Partition the VDS before querying it

Hi,
I’m trying to run an analysis on my laptop, and I want to partition the VDS and perform an analysis on each partition separately.
I am looking for a method similar to VDS.sample_variants(frac), but one that will allow me to run on a specific part of the data set each time (using a for loop).
I looked into the (excellent) docs thoroughly but I didn’t find exactly what I need, any help is appreciated :slight_smile:

Interesting use case - can you describe it a little more?

  • Should these partitions be genomic ranges, or random partitions of the dataset?
  • If random, are variants sampled with replacement?

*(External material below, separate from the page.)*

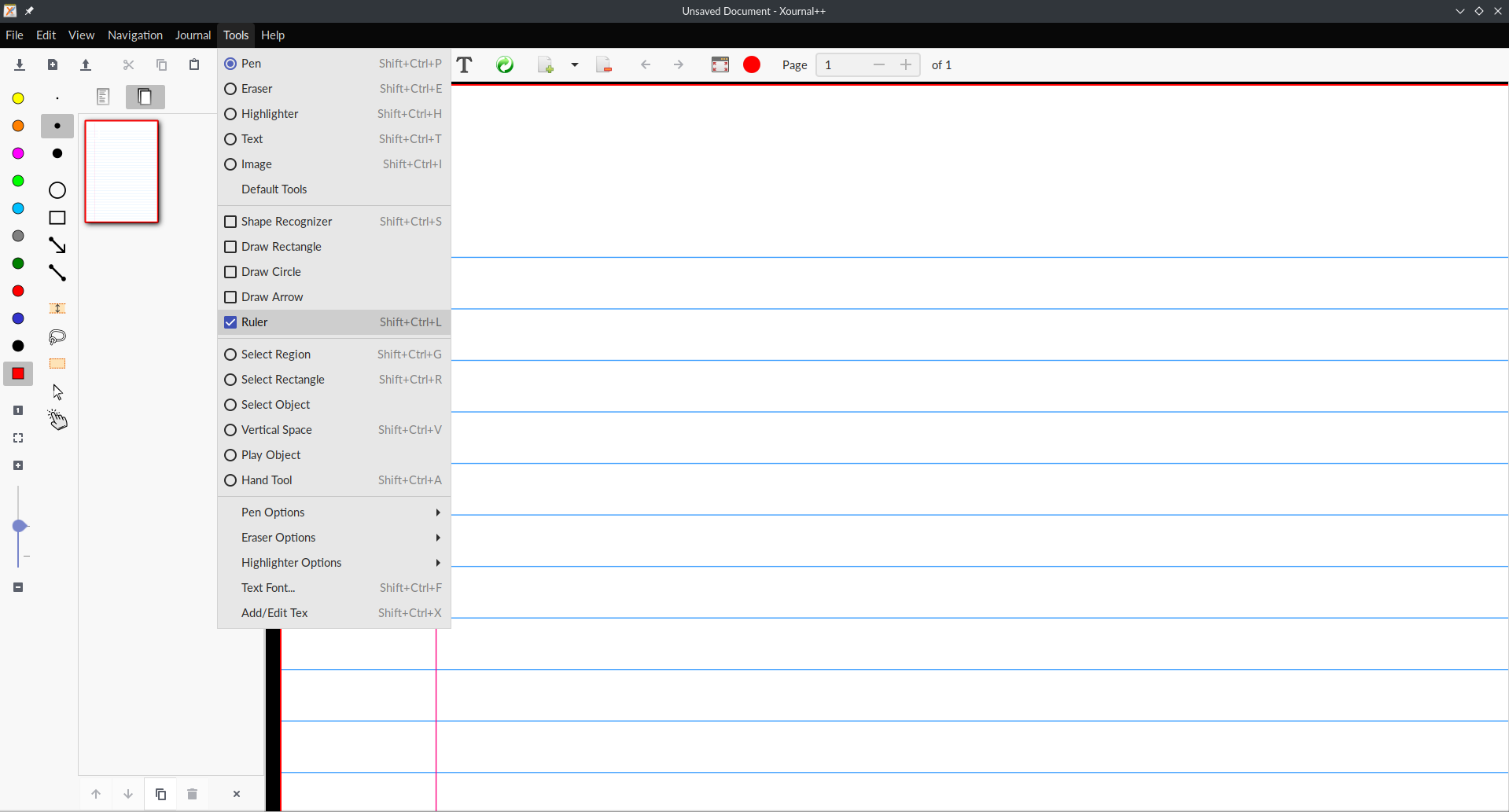Screen dimensions: 1509x812
Task: Select the page 1 thumbnail in sidebar
Action: [x=121, y=171]
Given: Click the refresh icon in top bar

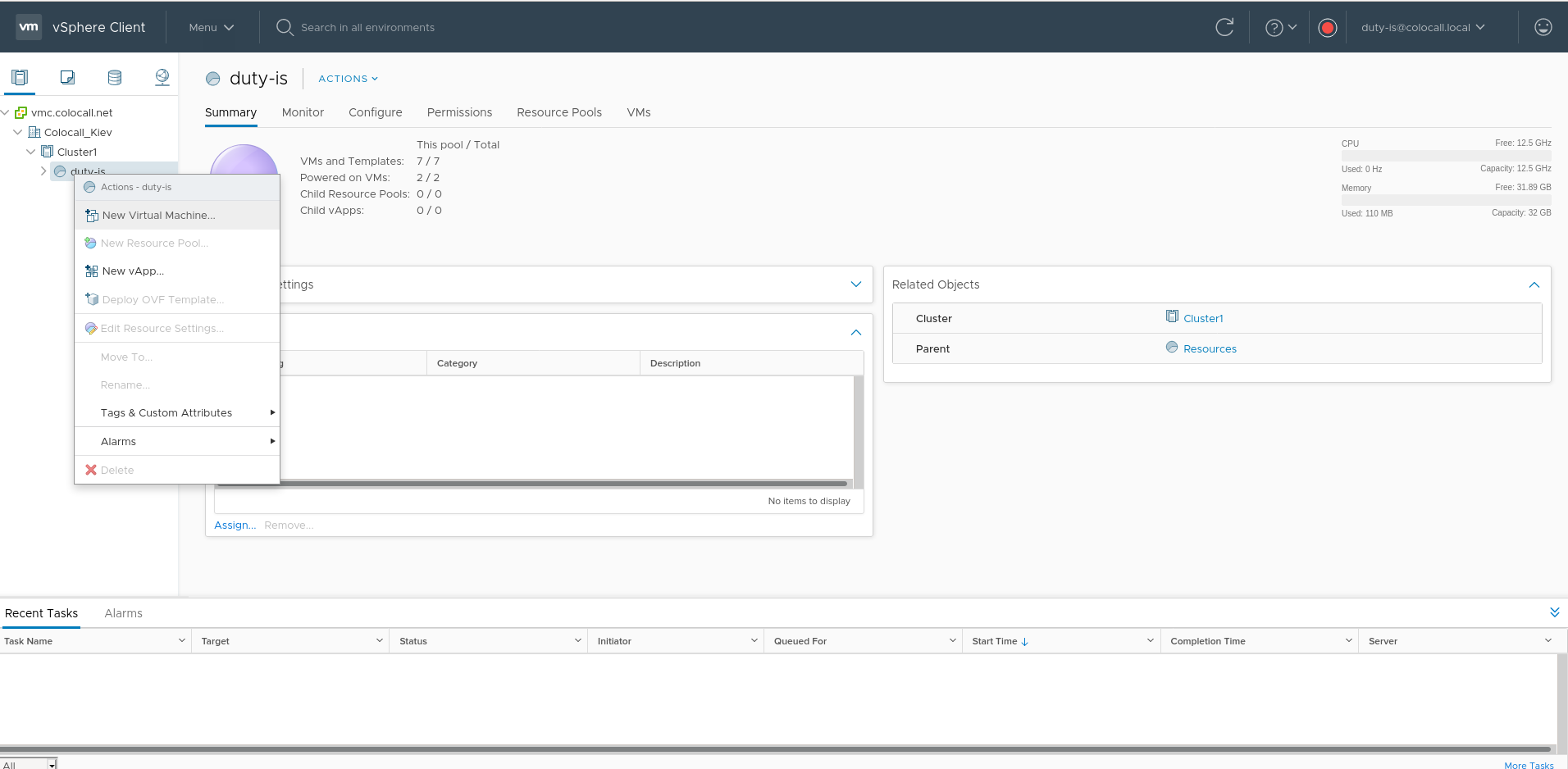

If the partitions should be genomic ranges, then the filter intervals method is probably what you want – this will let you restrict toe a few MB of the dataset without needing to read + filter all the data. If you’re looking for random partitions, then we’ll have to think a little more.

I guess I need the partitions to be genomic ranges - I’m just not sure how to set the conditions for the filter_intervals method.

What I’m trying to do is:

  1. Import VCF file
  2. Turn the resulting VDS to a variants table
  3. Turn the table into a pandas dataframe
  4. perform analysis on the pandas dataframe (using just one column, ‘v.ref’).

Before step #3, I had to limit the size of my data set because of obvious memory limitations.
I tried using the filter_intervals method, but I don’t have a specific condition, I just need to get a limited batch of the data so it could be handled. I’m new to the domain so I’m probably missing some relevant knowledge in that regard.
I’ll try to illustrate with a pandas dataframe since I’m more familiar with it - I need to split a dataframe and perform an analysis on the first 10% of data, second 10% of data, etc.
I considered using Google Cloud but setting it up seems to complicated for my needs.
I hope that’s clearer :slight_smile:

You’d be surprised how easy it is to set up + run Hail on the cloud, but I think it should work locally too.

Here’s roughly what you’ll want to do:

from hail import *
hc = HailContext()
vds = hc.read('my.vds')
for chrom, start, end in my_ranges:
    region = vds.filter_intervals(Interval.parse('%s:%d-%d' % (chrom, start, end)))
    df = region.variants_table() \ 
               .annotate('ref = v.ref')  # this line and the next are here for performance reasons
               .select(['ref'])          # since we're only looking at the reference allele
               .to_pandas()
    do_my_analysis(df)

If it’s possible for you to share, what sorts of analysis are you doing with the reference allele? It may be possible to do it on the keytable itself, which will be naturally distributed and possibly faster.

Thank you!
The next question might be basic but… how do I know how to set start and end ranges?

I’ll try to elaborate on my analysis later today. Thank you for your quick replies! :slight_smile:

If you’ve got a file like:

tpoterba$ cat ranges.txt
1:0-10M
1:10M-20M
1:20M-30M
...

Then:

from hail import *
hc = HailContext()
vds = hc.read('my.vds')
with open('ranges.txt') as f:
  for line in f:
    interval = Interval.parse(line.strip())
      region = vds.filter_intervals(Interval.parse('%s:%d-%d' % (chrom, start, end)))
      df = region.variants_table() \ 
                 .annotate('ref = v.ref')  # this line and the next are here for performance reasons
                 .select(['ref'])          # since we're only looking at the reference allele
                 .to_pandas()
      do_my_analysis(df)

Without more details about what you’re doing, I can’t offer any advice on what sorts of range size to pick.